Who is Debugging the Debuggers? Exposing Debug Information Bugs in Optimized Binaries

Giuseppe Antonio Di Luna, Davide Italiano, Luca Massarelli, Sebastian Osterlund, Cristiano Giuffrida, Leonardo Querzoni

Despite the advancements in software testing, bugs still plague deployed software and result in crashes in production. When debugging issues -- sometimes caused by "heisenbugs" -- there is the need to interpret core dumps and reproduce the issue offline on the same binary deployed. This requires the entire toolchain (compiler, linker, debugger) to correctly generate and use debug information.

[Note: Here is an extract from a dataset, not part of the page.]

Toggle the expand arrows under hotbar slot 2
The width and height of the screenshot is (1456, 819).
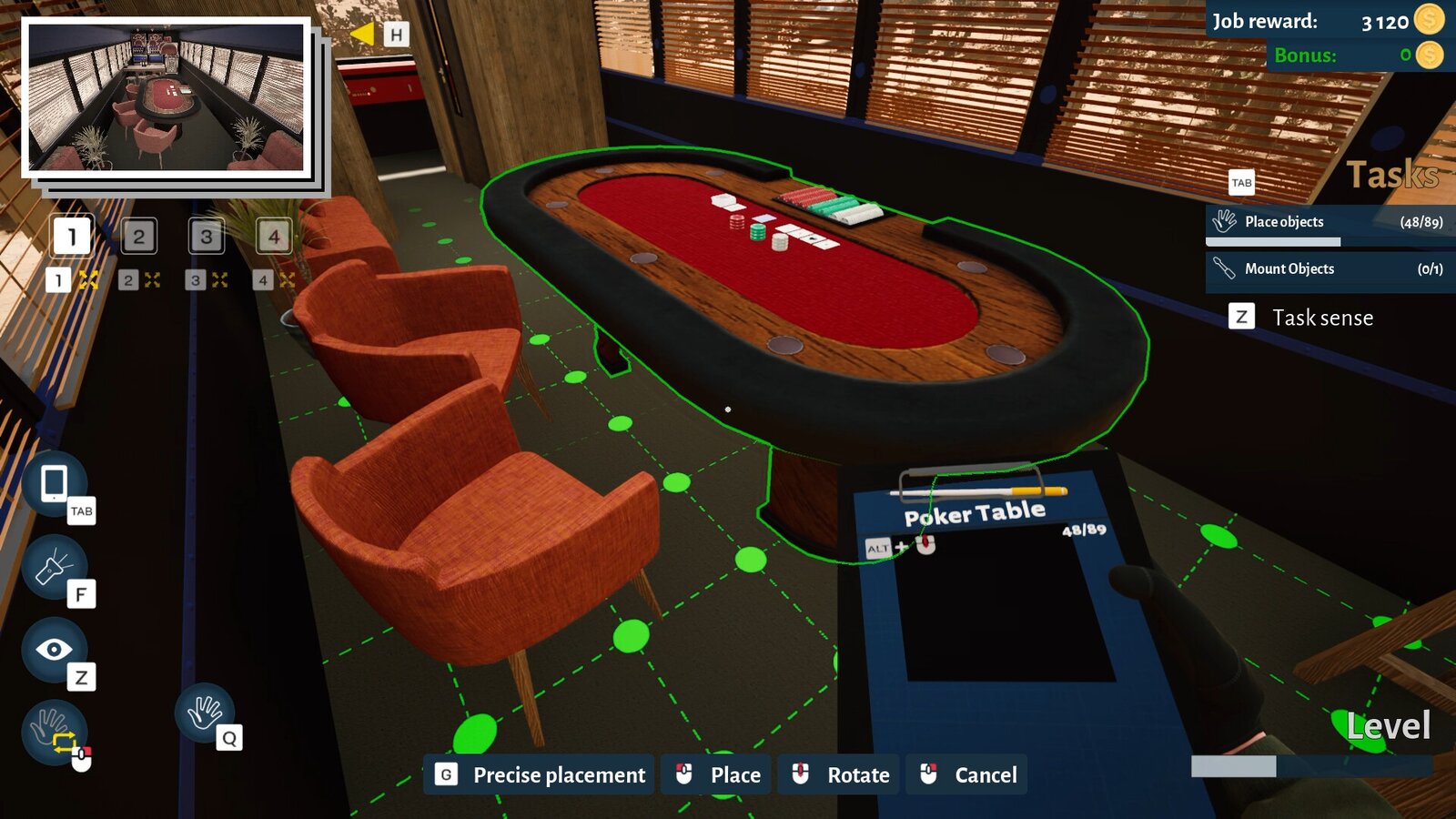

Little attention has been devoted to checking that such information is correctly preserved by modern toolchains' optimization stages. This is particularly important as managing debug information in optimized production binaries is non-trivial, often leading to toolchain bugs that may hinder post-deployment debugging efforts. In this paper, we present Debug$^{2}$, a framework to find debug information bugs in modern toolchains. Our framework feeds random source programs to the target toolchain and surgically compares the debugging behavior of their optimized/unoptimized binary variants. Such differential analysis allows Debug$^{2}$ to check invariants at each debugging step and detect bugs from invariant violations. Our invariants are based on the (in)consistency of common debug entities, such as source lines, stack frames, and function arguments. We show that, while simple, this strategy yields powerful cross-toolchain and cross-language invariants, which can pinpoint several bugs in modern toolchains. We have used \n to find 23 bugs in the LLVM toolchain (clang/lldb), 8 bugs in the GNU toolchain (GCC/gdb), and 3 in the Rust toolchain (rustc/lldb) -- with 14 bugs already fixed by the developers.